There were some perks to the gig, though, including Vartan being reunited with O’Quinn, whom he has fond memories of working with on Alias.
“I love Terry. He’s a great actor, and really down-to-earth, no-nonsense kind of guy in general. Those are always the actors you tend to like most, because we know in my business there are some doozies out there. … It’s only happened to me a few times, but it’s always nice to work again with people you worked with in the past. It’s kind of like, ‘Oh, we’re still working! We’re still doing this. People are still hiring us. Awesome!’”
O’Quinn took on the role despite not being a fan of disaster movies in general.

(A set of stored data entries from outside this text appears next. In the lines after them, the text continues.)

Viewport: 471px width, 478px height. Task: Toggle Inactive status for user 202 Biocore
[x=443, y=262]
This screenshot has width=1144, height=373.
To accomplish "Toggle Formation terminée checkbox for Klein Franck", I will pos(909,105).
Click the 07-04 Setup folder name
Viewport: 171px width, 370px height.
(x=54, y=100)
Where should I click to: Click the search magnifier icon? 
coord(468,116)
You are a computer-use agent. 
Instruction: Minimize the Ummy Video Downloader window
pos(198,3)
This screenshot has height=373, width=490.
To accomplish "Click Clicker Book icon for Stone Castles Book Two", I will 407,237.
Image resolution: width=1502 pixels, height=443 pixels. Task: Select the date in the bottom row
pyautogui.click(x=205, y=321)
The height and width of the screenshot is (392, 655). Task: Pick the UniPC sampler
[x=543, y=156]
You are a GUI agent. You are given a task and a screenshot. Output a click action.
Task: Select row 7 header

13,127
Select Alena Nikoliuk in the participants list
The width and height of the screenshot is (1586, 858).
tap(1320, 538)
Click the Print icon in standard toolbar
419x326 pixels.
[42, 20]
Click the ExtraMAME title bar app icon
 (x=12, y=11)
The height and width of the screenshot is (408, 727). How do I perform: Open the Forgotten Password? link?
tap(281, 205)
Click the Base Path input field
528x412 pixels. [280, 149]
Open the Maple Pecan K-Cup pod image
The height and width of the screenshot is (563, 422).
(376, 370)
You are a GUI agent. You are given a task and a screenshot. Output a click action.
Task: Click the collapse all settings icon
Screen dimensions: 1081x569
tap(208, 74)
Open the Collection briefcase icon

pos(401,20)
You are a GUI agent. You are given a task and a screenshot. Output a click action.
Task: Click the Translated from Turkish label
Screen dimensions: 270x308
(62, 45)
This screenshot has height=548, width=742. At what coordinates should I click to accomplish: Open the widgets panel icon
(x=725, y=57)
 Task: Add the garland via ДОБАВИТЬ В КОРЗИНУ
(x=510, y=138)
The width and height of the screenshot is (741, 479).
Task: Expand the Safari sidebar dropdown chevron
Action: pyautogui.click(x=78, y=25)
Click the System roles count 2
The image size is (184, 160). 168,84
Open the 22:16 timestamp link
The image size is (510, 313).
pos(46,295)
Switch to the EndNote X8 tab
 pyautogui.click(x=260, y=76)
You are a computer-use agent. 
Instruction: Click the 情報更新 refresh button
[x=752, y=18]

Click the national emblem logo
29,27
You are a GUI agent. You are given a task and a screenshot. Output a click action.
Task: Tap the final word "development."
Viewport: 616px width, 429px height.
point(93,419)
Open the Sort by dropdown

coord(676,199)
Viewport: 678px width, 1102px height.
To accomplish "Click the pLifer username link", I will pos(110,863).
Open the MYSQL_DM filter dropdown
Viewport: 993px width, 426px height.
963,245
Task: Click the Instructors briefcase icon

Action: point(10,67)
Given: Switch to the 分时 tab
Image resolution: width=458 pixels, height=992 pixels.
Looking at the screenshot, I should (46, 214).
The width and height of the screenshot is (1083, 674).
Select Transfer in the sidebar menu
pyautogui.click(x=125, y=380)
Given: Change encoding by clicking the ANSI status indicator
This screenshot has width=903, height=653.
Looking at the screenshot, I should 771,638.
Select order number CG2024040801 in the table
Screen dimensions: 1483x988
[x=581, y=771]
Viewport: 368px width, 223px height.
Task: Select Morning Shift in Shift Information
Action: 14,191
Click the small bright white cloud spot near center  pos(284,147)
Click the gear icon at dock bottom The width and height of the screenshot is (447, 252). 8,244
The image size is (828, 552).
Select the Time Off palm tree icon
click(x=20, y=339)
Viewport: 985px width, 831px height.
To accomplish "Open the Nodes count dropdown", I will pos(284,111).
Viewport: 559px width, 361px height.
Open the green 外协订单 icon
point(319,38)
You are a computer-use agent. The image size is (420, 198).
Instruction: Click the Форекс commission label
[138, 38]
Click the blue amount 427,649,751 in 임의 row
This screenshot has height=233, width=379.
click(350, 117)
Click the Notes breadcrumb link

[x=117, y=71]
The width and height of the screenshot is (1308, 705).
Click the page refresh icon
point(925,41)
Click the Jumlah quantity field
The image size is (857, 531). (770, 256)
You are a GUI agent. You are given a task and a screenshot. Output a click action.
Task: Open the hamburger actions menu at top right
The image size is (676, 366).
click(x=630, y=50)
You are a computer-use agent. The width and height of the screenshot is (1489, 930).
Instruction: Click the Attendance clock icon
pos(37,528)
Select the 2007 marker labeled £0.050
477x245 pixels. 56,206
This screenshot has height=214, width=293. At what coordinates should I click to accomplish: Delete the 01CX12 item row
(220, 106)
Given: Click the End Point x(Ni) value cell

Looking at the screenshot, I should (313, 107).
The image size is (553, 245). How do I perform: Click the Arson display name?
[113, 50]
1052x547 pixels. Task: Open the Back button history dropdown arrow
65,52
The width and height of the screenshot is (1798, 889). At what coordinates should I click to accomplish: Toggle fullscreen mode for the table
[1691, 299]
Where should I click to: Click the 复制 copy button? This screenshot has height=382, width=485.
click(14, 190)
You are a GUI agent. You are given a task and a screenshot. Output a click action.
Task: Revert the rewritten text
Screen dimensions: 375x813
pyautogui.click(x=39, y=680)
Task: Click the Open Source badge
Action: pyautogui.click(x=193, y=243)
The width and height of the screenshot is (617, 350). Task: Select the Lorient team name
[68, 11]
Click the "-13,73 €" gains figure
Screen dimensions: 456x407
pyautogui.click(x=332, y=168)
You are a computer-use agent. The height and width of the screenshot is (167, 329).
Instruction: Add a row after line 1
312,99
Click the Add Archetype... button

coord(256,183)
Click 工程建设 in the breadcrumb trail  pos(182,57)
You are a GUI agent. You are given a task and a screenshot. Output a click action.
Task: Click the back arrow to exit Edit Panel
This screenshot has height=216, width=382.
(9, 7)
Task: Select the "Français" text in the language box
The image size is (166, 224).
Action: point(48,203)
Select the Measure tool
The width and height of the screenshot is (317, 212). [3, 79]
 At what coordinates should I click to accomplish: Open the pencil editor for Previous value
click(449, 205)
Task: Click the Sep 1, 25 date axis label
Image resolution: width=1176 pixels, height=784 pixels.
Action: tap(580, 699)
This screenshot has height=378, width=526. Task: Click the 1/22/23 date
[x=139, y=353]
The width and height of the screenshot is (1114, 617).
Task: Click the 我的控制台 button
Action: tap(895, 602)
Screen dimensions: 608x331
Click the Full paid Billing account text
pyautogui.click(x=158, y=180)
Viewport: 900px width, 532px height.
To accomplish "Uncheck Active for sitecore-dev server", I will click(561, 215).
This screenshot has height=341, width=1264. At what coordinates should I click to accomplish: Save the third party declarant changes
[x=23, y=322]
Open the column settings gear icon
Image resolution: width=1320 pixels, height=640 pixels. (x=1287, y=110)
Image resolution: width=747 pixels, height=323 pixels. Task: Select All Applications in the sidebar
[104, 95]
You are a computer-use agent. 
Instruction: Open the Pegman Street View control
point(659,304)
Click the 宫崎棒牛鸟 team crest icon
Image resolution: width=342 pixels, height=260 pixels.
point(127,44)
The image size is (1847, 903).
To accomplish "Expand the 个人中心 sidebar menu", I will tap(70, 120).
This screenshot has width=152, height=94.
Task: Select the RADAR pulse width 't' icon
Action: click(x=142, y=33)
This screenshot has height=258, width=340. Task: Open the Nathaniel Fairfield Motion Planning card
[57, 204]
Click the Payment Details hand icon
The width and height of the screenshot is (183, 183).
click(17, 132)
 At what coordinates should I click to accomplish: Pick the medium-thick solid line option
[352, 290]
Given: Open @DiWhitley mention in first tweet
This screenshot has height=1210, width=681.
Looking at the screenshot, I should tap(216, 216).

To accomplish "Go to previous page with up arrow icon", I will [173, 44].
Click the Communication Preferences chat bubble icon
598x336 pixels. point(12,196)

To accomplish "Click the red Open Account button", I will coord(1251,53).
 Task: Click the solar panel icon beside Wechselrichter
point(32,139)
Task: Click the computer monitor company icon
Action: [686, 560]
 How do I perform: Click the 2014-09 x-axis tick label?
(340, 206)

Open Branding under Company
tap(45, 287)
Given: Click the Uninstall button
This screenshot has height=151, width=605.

But it did afford him a chance to work in Vancouver, where he likes to shoot, and the script didn’t call on him to do much of that awkward CGI acting, which can require strange skill sets like having to act opposite a tennis ball on a stick.
“I haven’t had to do too much of that stuff,” O’Quinn says from Hawaii, where he just finished a guest spot on Hawaii Five-0. (It turns out he developed quite a taste for the islands during his six seasons on Lost.) “When I sing, I like to harmonize, and when I act I like it to be with actors.”
He put it another way, which I think I like even more. “I like doing scenes with actors, rather than doing scenes with volcanoes.”
Ring of Fire serves as a respectable introduction for REELZCHANNEL’s so-called Disaster Pack collection. Also on tap in the coming monts is CAT. 8 with Matthew Modine, Delete starring Seth Green, Eve of Destruction with Steven Weber and Exploding Sun with David James Elliott.
And you thought 2012 was supposed to the year the world was in trouble.